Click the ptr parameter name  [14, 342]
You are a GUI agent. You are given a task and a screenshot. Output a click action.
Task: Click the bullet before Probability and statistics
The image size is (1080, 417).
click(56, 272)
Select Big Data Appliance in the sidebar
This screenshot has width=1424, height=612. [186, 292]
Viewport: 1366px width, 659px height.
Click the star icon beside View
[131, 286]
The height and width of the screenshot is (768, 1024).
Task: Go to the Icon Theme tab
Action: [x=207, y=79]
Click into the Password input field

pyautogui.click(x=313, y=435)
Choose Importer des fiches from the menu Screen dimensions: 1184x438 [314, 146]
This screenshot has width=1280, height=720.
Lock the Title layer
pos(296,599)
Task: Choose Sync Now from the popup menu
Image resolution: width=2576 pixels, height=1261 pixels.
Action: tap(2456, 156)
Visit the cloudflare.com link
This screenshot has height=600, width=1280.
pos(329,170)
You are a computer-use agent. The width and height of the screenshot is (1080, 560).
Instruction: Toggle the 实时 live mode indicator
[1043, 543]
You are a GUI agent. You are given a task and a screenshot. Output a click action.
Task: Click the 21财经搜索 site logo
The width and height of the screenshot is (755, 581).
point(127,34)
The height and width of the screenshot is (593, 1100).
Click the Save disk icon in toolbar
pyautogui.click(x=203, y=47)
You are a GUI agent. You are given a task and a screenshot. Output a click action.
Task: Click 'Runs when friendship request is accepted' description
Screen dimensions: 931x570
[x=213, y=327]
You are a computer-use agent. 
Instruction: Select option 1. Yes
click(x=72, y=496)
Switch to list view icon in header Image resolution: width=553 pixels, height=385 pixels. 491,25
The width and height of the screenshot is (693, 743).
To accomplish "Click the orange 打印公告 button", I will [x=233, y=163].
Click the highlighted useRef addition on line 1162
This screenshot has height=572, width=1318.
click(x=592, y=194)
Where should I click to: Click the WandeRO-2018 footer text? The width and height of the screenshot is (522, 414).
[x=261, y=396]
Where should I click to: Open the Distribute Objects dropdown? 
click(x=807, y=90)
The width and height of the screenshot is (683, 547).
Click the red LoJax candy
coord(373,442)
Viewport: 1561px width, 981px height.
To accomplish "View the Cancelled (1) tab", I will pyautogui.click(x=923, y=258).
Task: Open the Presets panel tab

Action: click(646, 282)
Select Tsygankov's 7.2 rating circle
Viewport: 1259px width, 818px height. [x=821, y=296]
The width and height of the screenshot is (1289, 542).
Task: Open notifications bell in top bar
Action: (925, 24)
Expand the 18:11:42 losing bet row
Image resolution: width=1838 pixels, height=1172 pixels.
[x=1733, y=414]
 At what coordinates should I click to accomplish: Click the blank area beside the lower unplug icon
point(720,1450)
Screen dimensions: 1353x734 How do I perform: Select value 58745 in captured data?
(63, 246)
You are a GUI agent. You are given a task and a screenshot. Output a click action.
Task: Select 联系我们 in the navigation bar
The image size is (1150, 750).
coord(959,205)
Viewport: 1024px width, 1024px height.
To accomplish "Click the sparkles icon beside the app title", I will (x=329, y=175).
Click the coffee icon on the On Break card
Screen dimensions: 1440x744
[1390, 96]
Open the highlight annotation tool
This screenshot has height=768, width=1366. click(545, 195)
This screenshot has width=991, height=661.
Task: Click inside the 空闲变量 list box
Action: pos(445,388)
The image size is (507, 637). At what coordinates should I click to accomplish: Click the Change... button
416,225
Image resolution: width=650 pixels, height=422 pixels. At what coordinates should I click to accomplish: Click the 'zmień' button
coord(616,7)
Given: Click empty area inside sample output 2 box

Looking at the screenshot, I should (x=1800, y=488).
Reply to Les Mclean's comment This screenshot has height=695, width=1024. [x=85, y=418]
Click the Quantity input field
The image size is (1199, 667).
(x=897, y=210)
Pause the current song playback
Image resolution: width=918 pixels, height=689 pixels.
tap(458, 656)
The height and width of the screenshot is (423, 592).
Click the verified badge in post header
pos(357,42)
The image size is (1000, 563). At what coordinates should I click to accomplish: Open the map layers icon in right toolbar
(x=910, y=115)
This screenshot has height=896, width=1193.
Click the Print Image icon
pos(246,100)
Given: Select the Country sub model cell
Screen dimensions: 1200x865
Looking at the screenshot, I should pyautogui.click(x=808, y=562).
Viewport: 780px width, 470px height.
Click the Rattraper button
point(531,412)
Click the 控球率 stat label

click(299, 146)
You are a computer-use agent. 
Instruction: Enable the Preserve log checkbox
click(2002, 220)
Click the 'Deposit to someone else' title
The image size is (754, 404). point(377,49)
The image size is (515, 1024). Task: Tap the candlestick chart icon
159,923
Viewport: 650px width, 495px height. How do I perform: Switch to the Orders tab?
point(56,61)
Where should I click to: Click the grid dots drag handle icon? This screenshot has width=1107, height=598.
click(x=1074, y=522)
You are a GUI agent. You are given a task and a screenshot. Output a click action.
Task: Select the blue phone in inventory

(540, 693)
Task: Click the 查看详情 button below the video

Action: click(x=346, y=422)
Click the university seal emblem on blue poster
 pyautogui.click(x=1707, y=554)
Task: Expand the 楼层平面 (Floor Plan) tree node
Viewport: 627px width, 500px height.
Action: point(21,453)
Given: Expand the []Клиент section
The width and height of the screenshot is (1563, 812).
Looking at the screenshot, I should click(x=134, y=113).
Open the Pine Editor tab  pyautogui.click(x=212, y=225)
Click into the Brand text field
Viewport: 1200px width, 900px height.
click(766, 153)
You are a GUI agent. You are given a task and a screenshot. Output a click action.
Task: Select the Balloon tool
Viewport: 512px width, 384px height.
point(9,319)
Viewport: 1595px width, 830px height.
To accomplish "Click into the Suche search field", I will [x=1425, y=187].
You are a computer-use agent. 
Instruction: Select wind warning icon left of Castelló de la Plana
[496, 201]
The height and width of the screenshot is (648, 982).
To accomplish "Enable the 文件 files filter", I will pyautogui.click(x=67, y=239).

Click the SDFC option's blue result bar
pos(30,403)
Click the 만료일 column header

--- Task item ---
In your answer, reproduce every entry exactly as it was written.

--- Task result ---
Click the ptr parameter name  [14, 342]
You are a GUI agent. You are given a task and a screenshot. Output a click action.
Task: Click the bullet before Probability and statistics
The image size is (1080, 417).
click(56, 272)
Select Big Data Appliance in the sidebar
This screenshot has width=1424, height=612. [186, 292]
Viewport: 1366px width, 659px height.
Click the star icon beside View
[131, 286]
The height and width of the screenshot is (768, 1024).
Task: Go to the Icon Theme tab
Action: [x=207, y=79]
Click into the Password input field

pyautogui.click(x=313, y=435)
Choose Importer des fiches from the menu Screen dimensions: 1184x438 [314, 146]
This screenshot has width=1280, height=720.
Lock the Title layer
pos(296,599)
Task: Choose Sync Now from the popup menu
Image resolution: width=2576 pixels, height=1261 pixels.
Action: tap(2456, 156)
Visit the cloudflare.com link
This screenshot has height=600, width=1280.
pos(329,170)
You are a computer-use agent. The width and height of the screenshot is (1080, 560).
Instruction: Toggle the 实时 live mode indicator
[1043, 543]
You are a GUI agent. You are given a task and a screenshot. Output a click action.
Task: Click the 21财经搜索 site logo
The width and height of the screenshot is (755, 581).
point(127,34)
The height and width of the screenshot is (593, 1100).
Click the Save disk icon in toolbar
pyautogui.click(x=203, y=47)
You are a GUI agent. You are given a task and a screenshot. Output a click action.
Task: Click 'Runs when friendship request is accepted' description
Screen dimensions: 931x570
[x=213, y=327]
You are a computer-use agent. 
Instruction: Select option 1. Yes
click(x=72, y=496)
Switch to list view icon in header Image resolution: width=553 pixels, height=385 pixels. 491,25
The width and height of the screenshot is (693, 743).
To accomplish "Click the orange 打印公告 button", I will [x=233, y=163].
Click the highlighted useRef addition on line 1162
This screenshot has height=572, width=1318.
click(x=592, y=194)
Where should I click to: Click the WandeRO-2018 footer text? The width and height of the screenshot is (522, 414).
[x=261, y=396]
Where should I click to: Open the Distribute Objects dropdown? 
click(x=807, y=90)
The width and height of the screenshot is (683, 547).
Click the red LoJax candy
coord(373,442)
Viewport: 1561px width, 981px height.
To accomplish "View the Cancelled (1) tab", I will pyautogui.click(x=923, y=258).
Task: Open the Presets panel tab

Action: click(646, 282)
Select Tsygankov's 7.2 rating circle
Viewport: 1259px width, 818px height. [x=821, y=296]
The width and height of the screenshot is (1289, 542).
Task: Open notifications bell in top bar
Action: (925, 24)
Expand the 18:11:42 losing bet row
Image resolution: width=1838 pixels, height=1172 pixels.
[x=1733, y=414]
 At what coordinates should I click to accomplish: Click the blank area beside the lower unplug icon
point(720,1450)
Screen dimensions: 1353x734 How do I perform: Select value 58745 in captured data?
(63, 246)
You are a GUI agent. You are given a task and a screenshot. Output a click action.
Task: Select 联系我们 in the navigation bar
The image size is (1150, 750).
coord(959,205)
Viewport: 1024px width, 1024px height.
To accomplish "Click the sparkles icon beside the app title", I will (x=329, y=175).
Click the coffee icon on the On Break card
Screen dimensions: 1440x744
[1390, 96]
Open the highlight annotation tool
This screenshot has height=768, width=1366. click(545, 195)
This screenshot has width=991, height=661.
Task: Click inside the 空闲变量 list box
Action: pos(445,388)
The image size is (507, 637). At what coordinates should I click to accomplish: Click the Change... button
416,225
Image resolution: width=650 pixels, height=422 pixels. At what coordinates should I click to accomplish: Click the 'zmień' button
coord(616,7)
Given: Click empty area inside sample output 2 box

Looking at the screenshot, I should (x=1800, y=488).
Reply to Les Mclean's comment This screenshot has height=695, width=1024. [x=85, y=418]
Click the Quantity input field
The image size is (1199, 667).
(x=897, y=210)
Pause the current song playback
Image resolution: width=918 pixels, height=689 pixels.
tap(458, 656)
The height and width of the screenshot is (423, 592).
Click the verified badge in post header
pos(357,42)
The image size is (1000, 563). At what coordinates should I click to accomplish: Open the map layers icon in right toolbar
(x=910, y=115)
This screenshot has height=896, width=1193.
Click the Print Image icon
pos(246,100)
Given: Select the Country sub model cell
Screen dimensions: 1200x865
Looking at the screenshot, I should pyautogui.click(x=808, y=562).
Viewport: 780px width, 470px height.
Click the Rattraper button
point(531,412)
Click the 控球率 stat label

click(299, 146)
You are a computer-use agent. 
Instruction: Enable the Preserve log checkbox
click(2002, 220)
Click the 'Deposit to someone else' title
The image size is (754, 404). point(377,49)
The image size is (515, 1024). Task: Tap the candlestick chart icon
159,923
Viewport: 650px width, 495px height. How do I perform: Switch to the Orders tab?
point(56,61)
Where should I click to: Click the grid dots drag handle icon? This screenshot has width=1107, height=598.
click(x=1074, y=522)
You are a GUI agent. You are given a task and a screenshot. Output a click action.
Task: Select the blue phone in inventory

(540, 693)
Task: Click the 查看详情 button below the video

Action: click(x=346, y=422)
Click the university seal emblem on blue poster
 pyautogui.click(x=1707, y=554)
Task: Expand the 楼层平面 (Floor Plan) tree node
Viewport: 627px width, 500px height.
Action: point(21,453)
Given: Expand the []Клиент section
The width and height of the screenshot is (1563, 812).
Looking at the screenshot, I should click(x=134, y=113).
Open the Pine Editor tab  pyautogui.click(x=212, y=225)
Click into the Brand text field
Viewport: 1200px width, 900px height.
click(766, 153)
You are a GUI agent. You are given a task and a screenshot. Output a click action.
Task: Select the Balloon tool
Viewport: 512px width, 384px height.
point(9,319)
Viewport: 1595px width, 830px height.
To accomplish "Click into the Suche search field", I will [x=1425, y=187].
You are a computer-use agent. 
Instruction: Select wind warning icon left of Castelló de la Plana
[496, 201]
The height and width of the screenshot is (648, 982).
To accomplish "Enable the 文件 files filter", I will pyautogui.click(x=67, y=239).

Click the SDFC option's blue result bar
pos(30,403)
Click the 만료일 column header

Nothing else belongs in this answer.